Exercise material:
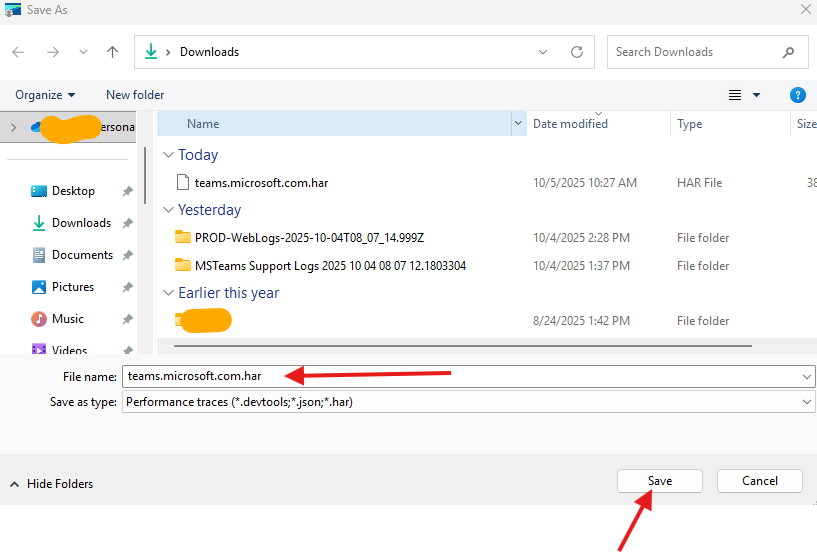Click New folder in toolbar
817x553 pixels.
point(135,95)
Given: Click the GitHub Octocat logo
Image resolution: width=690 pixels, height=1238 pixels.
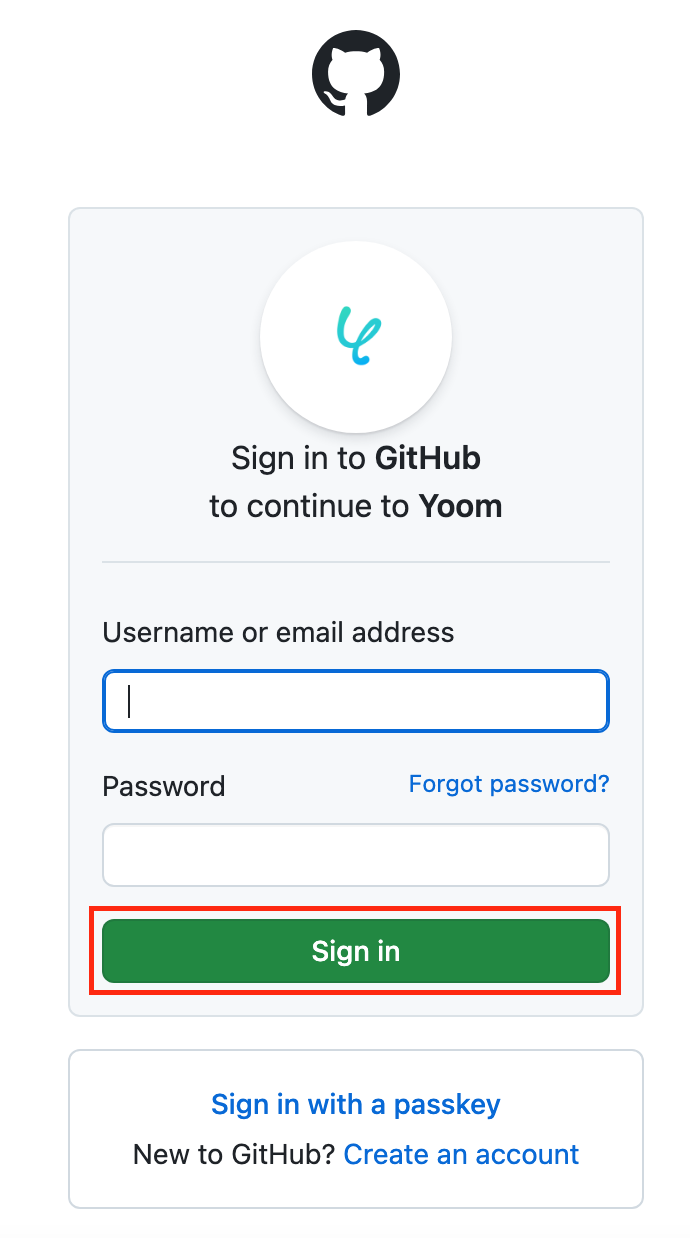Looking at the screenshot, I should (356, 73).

Instructions to follow: Word for word, restate the lines from the one containing "Given: Click the GitHub Octocat logo" through the end of the entries. Do not include pictures.

Completed task:
Given: Click the GitHub Octocat logo
Image resolution: width=690 pixels, height=1238 pixels.
Looking at the screenshot, I should (356, 73).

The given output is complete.